AI practitioners increasingly use large language model (LLM) agents in compound AI systems to solve complex reasoning tasks, these agent executions often fail to meet human standards, leading to errors that compromise the system's overall performance. Addressing these failures through human intervention is challenging due to the agents' opaque reasoning processes, misalignment with human expectations, the complexity of agent dependencies, and the high cost of manual inspection. This paper thus introduces a human-centered evaluation framework for Verifying LLM Agent failures (VeriLA), which systematically assesses agent failures to reduce human effort and make these agent failures interpretable to humans. The framework first defines clear expectations of each agent by curating human-designed agent criteria. Then, it develops a human-aligned agent verifier module, trained with human gold standards, to assess each agent's execution output. This approach enables granular evaluation of each agent's performance by revealing failures from a human standard, offering clear guidelines for revision, and reducing human cognitive load. Our case study results show that VeriLA is both interpretable and efficient in helping practitioners interact more effectively with the system. By upholding accountability in human-agent collaboration, VeriLA paves the way for more trustworthy and human-aligned compound AI systems.

Paper Structure

This paper contains 33 sections, 2 equations, 7 figures, 4 tables.

Figures (7)

  • Figure 1: Overview of VeriLA. Our framework operates in three main stages (1) planning where a planning agent decomposes a task into subtasks using a human-designed agent registry and generates a plan graph; (2) agent execution where specialized LLM agents perform the subtasks; and (3) execution verification, which verifies each LLM agent's outputs based on human-defined agent criteria, agent uncertainty, and dependency information from the plan structure. We then assess task failure with aggregation metrics that combine verifier scores.

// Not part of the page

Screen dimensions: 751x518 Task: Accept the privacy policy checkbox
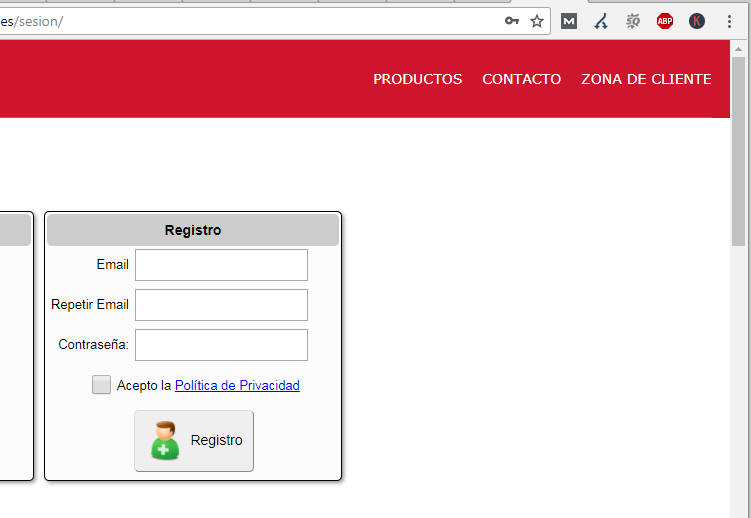pos(101,385)
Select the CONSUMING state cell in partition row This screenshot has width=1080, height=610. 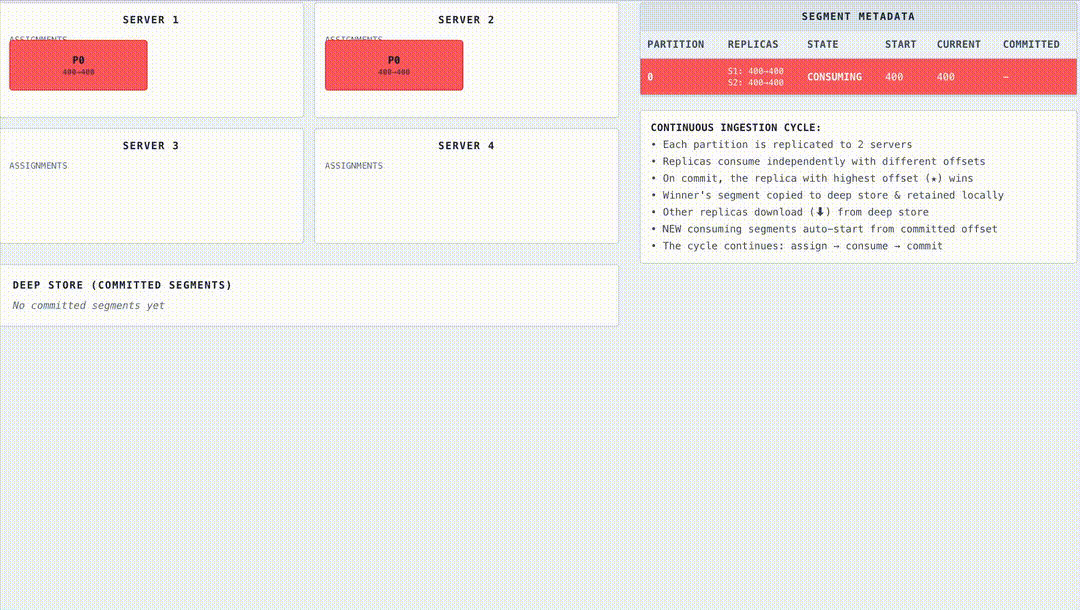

Our framework guides users to detect task failures efficiently, identify faulty agents, and analyze the root causes of their failure.
  • Figure 2: Example of agent's failure propagating to overall task failure. For example, based on the generated plan from the planning agent, each agent should accurately execute their subtasks. The first "subtract" agent failed to calculate the remaining eggs, causing subsequent "subtract" and "multiply" agents to lack the necessary context for a successful execution (three red boxes). An agent-specific verifier can help users trace the error propagation, identify the root cause of the error, and understand how it led to the task failure.
  • Figure 3: Verifier accuracy across datasets. The test accuracy remains consistently high across subtasks, without bias toward any specific one. Similar subtasks, like "Add" and "Subtract," which share the same criteria, also show comparable accuracies across all datasets.
  • Figure 4: Ablation study on different feature configurations evaluating verifiers' test accuracy. Human-defined agent criteria feature enhances its performance, showing the highest accuracy when all features are used.
  • Figure 5: Aggregation performance measured by failure rate across aggregation score percentiles. They all show an upward trend, suggesting that they can help users prioritize tasks more likely to fail, when the labor budget is limited, allowing auditing of high-risk tasks first. Overall, mean and outdegree showed stable performance across datasets and can be used as default aggregation metrics for new datasets.